Sunday, August 9, 2020

Yates Contradicts Strzok, Says Comey Brought Up Use of Archaic Law on Flynn



Former Deputy Attorney General Sally Yates on Aug. 5 contradicted the content of notes written by an FBI special agent about the Jan. 5, 2017, White House meeting during which President Barack Obama personally discussed the investigation of President-elect Donald Trump’s incoming national security adviser, Lt. Gen. Michael Flynn.

Yates told the Senate Judiciary Committee that it was FBI Director James Comey, not Vice President Joe Biden, who suggested that Flynn violated the Logan Act in his conversations with then-Russian Ambassador to the United States Sergey Kislyak. She said she couldn’t recall whether Comey brought up the 18th-century law during the White House meeting or at another time.

Yates’s testimony directly contradicted handwritten notes taken by then-FBI Deputy Assistant Director Peter Strzok, who plainly wrote that Biden mentioned the Logan Act during the conversation about intercepted calls between Flynn and Kislyak.

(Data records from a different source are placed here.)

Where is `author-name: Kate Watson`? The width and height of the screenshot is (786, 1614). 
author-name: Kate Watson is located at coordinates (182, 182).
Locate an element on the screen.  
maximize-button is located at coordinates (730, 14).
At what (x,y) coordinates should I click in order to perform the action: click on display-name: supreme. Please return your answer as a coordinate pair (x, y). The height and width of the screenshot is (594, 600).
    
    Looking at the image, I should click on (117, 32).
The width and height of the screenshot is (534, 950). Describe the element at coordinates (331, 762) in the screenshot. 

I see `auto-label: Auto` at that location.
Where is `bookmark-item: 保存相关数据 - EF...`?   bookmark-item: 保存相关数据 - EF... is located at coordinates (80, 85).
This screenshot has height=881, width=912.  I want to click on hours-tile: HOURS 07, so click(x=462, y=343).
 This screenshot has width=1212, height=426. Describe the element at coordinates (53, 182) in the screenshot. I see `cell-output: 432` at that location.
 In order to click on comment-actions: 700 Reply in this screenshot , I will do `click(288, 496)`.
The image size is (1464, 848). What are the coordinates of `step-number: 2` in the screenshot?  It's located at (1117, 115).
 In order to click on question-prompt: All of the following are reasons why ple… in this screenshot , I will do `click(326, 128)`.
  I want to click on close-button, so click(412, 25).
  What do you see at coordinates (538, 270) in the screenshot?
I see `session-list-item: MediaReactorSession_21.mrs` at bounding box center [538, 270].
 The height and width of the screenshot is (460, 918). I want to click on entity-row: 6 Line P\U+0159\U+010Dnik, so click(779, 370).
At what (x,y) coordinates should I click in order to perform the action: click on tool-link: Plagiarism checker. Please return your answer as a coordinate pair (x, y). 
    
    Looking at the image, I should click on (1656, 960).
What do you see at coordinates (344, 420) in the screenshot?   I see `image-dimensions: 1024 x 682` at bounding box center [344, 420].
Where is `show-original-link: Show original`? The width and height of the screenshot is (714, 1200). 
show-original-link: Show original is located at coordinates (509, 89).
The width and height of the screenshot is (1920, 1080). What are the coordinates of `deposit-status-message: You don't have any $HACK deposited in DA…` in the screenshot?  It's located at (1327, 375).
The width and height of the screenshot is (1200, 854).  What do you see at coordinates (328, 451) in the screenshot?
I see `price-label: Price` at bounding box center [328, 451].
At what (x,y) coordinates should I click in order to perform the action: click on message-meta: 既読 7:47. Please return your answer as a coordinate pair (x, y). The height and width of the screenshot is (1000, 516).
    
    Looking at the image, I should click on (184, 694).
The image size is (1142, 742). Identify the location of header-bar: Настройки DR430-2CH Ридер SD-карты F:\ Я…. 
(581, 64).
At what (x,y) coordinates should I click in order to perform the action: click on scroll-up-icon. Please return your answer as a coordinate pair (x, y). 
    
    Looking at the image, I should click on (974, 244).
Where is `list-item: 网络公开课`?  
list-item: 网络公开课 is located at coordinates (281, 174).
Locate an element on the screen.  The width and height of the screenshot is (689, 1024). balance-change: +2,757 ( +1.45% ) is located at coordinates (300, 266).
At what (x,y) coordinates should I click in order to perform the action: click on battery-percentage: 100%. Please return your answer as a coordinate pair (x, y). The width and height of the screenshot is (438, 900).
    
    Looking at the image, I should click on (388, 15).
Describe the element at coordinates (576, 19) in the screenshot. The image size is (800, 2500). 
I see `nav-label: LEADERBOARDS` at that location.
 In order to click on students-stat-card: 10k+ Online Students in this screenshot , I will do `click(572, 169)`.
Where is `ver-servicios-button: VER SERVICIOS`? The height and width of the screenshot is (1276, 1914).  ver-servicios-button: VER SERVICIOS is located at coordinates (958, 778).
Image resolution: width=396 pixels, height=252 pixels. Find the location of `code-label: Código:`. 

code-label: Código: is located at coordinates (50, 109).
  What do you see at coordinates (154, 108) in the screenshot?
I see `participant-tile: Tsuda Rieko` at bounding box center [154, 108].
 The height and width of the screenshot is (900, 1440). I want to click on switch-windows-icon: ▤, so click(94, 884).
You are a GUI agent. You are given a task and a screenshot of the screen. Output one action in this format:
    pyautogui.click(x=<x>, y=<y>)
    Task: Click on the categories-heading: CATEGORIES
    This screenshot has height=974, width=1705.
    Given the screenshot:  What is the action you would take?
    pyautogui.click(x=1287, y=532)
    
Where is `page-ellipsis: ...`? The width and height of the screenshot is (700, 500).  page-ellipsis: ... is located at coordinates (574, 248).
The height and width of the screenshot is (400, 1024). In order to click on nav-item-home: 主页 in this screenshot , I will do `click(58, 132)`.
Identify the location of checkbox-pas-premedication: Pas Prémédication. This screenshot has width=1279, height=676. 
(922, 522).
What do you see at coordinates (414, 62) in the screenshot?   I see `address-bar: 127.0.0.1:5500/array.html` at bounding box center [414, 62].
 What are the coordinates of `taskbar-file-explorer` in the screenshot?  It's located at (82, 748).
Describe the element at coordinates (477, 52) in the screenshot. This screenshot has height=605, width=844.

Yates also contradicted Strzok’s notes about the rest of the conversation. The special agent wrote that Obama told Comey to “make sure you look at things” and “have the right people on it.” Yates testified that Obama had merely mentioned that he was aware of the calls, didn’t want to know or influence anything, and asked whether certain intelligence should be withheld from Flynn during the transition.

“At this point, I didn’t know why the president was asking this question, because this was the first I had heard of the calls between Flynn and Kislyak,” Yates said in her opening remarks. “I was really surprised both that General Flynn engaged in these discussions and that Director Comey knew about them but I didn’t.”

Yates had already provided similar testimony to special counsel Robert Mueller, although she left Biden off the list of attendees when she described the meeting to the investigators. The contradictions unearthed by Strzok’s notes raised the question of whether she would stand by what she told Mueller.

The Senate Judiciary Committee is conducting the latest in a series of congressional probes into Crossfire Hurricane, the FBI’s investigation of the Trump campaign during and after the 2016 presidential election. 

As part of the investigation, the bureau used an unverified dossier funded by the election campaign of Trump’s rival, Hillary Clinton, to secure a warrant to spy on a Trump campaign associate. The FBI failed to inform the secret court that approved the warrants that Clinton funded the document behind some of the allegations in the paperwork. Yates signed the initial spy warrant application and the first renewal request. At the Aug. 5 hearing, she said she wouldn’t have signed the two applications if she had known then what she knows now.

Contradictions in the accounts of the Jan. 5, 2017, White House meeting continue to pile up. Strzok’s notes suggest the outgoing president directly engaged in the investigation of an incoming administration, undermining a long-running tradition of a peaceful transition of power. Yates’s highly-contradictory recollection of the events only raised more questions about what really happened.

Notably, Strzok’s handwritten notes appear to have been written in real time while he was either listening in on or being briefed about the meeting. Strzok had reason to believe the notes would never see the light of day and had little reason to record something that wasn’t said.

It’s still unclear how Obama learned of the Flynn–Kislyak intercepts. Comey said then-Director of National Intelligence James Clapper briefed the president. Clapper told Congress he never briefed Obama on the calls. Yates said she doesn’t know how Obama came to learn of the intercepts. Trump on Aug. 5 suggested that Yates was the one who leaked the calls.

“Sally Yates has zero credibility,” Trump wrote on Twitter. “She was a part of the greatest political crime of the Century, and ObamaBiden knew EVERYTHING! Sally Yates leaked the General Flynn conversation? Ask her under oath.”

In phone calls with Kislyak, Flynn asked the Russian ambassador to not escalate Russia’s response to the outgoing Obama administration’s expulsion of Russian diplomats. When Moscow didn’t escalate, Obama asked the intelligence community to find out what happened, according to Yates. The call intercepts were flagged as part of the resulting search, she said.

In late 2017, Flynn pleaded guilty to lying to the FBI about his conversations with the ambassador. He has since moved to withdraw the plea, citing government misconduct and a conflict of interest by his former counsel, who he said advised him to plead guilty. The Department of Justice has since asked a federal judge to dismiss the case after an internal audit concluded that the FBI had no basis to interview Flynn in the first place.

Yates agreed on Aug. 5 that Comey went “rogue” when he sent Strzok and special agent Joe Pientka to the White House to interview Flynn. Yates had planned to inform the White House about Flynn the same day, but discovered that Comey had sent in the agents without consulting her. She nonetheless said the agents had sufficient reason to conduct the interview.

On the day before the Jan. 5, 2017, meeting at the White House, the FBI agent working Flynn’s case had submitted paperwork to close the investigation. The agent wrote that the probe didn’t turn up any derogatory information on Flynn. Strzok intervened the same day to keep the case open, telling the agent that bureau management had gotten involved.